Assim, se o defeito das mercadorias for oculto, o transportador não terá forma de o saber e, assim, preencherá o documento de transporte como se a mercadoria lhe fosse entregue sã e exatamente nos termos descritos pelo carregador. Pelo contrário, existindo defeito aparente, o transportador não poderá ficar alheio a essa realidade, devendo fazer menção à concreta divergência que verifique face ao declarado pelo carregador.

Por outro lado, tratando-se de um defeito conhecido, ainda que oculto, o transportador também não poderá ficar indiferente, devendo retirar daí as devidas consequências. Entre essas consequências, e em nome do princípio da boa fé, deverá o transportador inscrever no documento de transporte esse defeito (neste caso existe um dever de formular reservas).

As reservas à partida, do transportador, sobre o estado e condição aparentes das mercadorias são reservas que têm o alcance de identificar defeitos aparentes, ficando de fora os ocultos. Pelo contrário, as reservas à chegada, do destinatário, podem dizer respeito quer a defeitos aparentes quer a defeitos ocultos, como vislumbrados nos vários regimes. Simplesmente, por regra, o prazo para a sua formulação será bem menor no caso de o defeito ser aparente por comparação ao que sucederá se o defeito for oculto.

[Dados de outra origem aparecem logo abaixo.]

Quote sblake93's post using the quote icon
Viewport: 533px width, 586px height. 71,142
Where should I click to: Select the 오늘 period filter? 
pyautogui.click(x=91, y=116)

Como começámos por dizer, o defeito corresponde a um desvio em relação à qualidade devida. Isto significa que, sendo formuladas reservas a respeito da quantidade, tecnicamente, não estará em causa um verdadeiro defeito no sentido de cumprimento defeituoso, mas sim um dano de outra natureza (quantitativa) que dará azo a incumprimento no sentido próprio do termo (incumprimento parcial)422.